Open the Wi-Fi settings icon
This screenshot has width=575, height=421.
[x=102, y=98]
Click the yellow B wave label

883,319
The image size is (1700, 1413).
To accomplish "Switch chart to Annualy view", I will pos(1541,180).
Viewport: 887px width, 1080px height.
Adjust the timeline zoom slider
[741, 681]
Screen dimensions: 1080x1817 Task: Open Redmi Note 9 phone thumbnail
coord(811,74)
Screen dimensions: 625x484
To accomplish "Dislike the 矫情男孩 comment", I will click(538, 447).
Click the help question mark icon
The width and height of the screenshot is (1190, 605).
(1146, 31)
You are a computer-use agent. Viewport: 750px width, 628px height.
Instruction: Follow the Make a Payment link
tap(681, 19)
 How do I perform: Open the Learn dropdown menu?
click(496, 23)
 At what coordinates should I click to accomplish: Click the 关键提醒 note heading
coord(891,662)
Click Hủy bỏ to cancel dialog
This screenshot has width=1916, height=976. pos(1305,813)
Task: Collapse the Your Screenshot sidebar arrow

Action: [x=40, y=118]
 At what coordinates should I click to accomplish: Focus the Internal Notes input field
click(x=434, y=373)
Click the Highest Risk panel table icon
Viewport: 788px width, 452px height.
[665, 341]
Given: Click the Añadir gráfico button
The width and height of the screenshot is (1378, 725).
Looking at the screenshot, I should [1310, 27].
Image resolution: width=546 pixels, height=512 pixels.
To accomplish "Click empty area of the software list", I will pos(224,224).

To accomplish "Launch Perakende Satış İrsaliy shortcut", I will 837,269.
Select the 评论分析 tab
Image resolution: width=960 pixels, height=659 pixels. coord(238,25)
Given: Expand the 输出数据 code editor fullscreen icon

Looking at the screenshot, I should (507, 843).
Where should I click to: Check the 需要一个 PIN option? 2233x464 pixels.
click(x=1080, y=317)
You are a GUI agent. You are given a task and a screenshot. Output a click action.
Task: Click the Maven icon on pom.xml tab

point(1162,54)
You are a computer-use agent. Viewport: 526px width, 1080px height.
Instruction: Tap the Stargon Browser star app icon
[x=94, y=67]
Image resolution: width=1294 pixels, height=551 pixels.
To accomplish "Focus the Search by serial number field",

________________________

[STATED TASK] Rewrite all of the data above, replacing each "Viewport" with "Display area" and leaving everything else unchanged.

[PROBLEM SOLUTION]
Open the Wi-Fi settings icon
This screenshot has width=575, height=421.
[x=102, y=98]
Click the yellow B wave label

883,319
The image size is (1700, 1413).
To accomplish "Switch chart to Annualy view", I will pos(1541,180).
Display area: 887px width, 1080px height.
Adjust the timeline zoom slider
[741, 681]
Screen dimensions: 1080x1817 Task: Open Redmi Note 9 phone thumbnail
coord(811,74)
Screen dimensions: 625x484
To accomplish "Dislike the 矫情男孩 comment", I will click(538, 447).
Click the help question mark icon
The width and height of the screenshot is (1190, 605).
(1146, 31)
You are a computer-use agent. Display area: 750px width, 628px height.
Instruction: Follow the Make a Payment link
tap(681, 19)
 How do I perform: Open the Learn dropdown menu?
click(496, 23)
 At what coordinates should I click to accomplish: Click the 关键提醒 note heading
coord(891,662)
Click Hủy bỏ to cancel dialog
This screenshot has width=1916, height=976. pos(1305,813)
Task: Collapse the Your Screenshot sidebar arrow

Action: [x=40, y=118]
 At what coordinates should I click to accomplish: Focus the Internal Notes input field
click(x=434, y=373)
Click the Highest Risk panel table icon
Display area: 788px width, 452px height.
[665, 341]
Given: Click the Añadir gráfico button
The width and height of the screenshot is (1378, 725).
Looking at the screenshot, I should [1310, 27].
Image resolution: width=546 pixels, height=512 pixels.
To accomplish "Click empty area of the software list", I will pos(224,224).

To accomplish "Launch Perakende Satış İrsaliy shortcut", I will 837,269.
Select the 评论分析 tab
Image resolution: width=960 pixels, height=659 pixels. coord(238,25)
Given: Expand the 输出数据 code editor fullscreen icon

Looking at the screenshot, I should (507, 843).
Where should I click to: Check the 需要一个 PIN option? 2233x464 pixels.
click(x=1080, y=317)
You are a GUI agent. You are given a task and a screenshot. Output a click action.
Task: Click the Maven icon on pom.xml tab

point(1162,54)
You are a computer-use agent. Display area: 526px width, 1080px height.
Instruction: Tap the Stargon Browser star app icon
[x=94, y=67]
Image resolution: width=1294 pixels, height=551 pixels.
To accomplish "Focus the Search by serial number field",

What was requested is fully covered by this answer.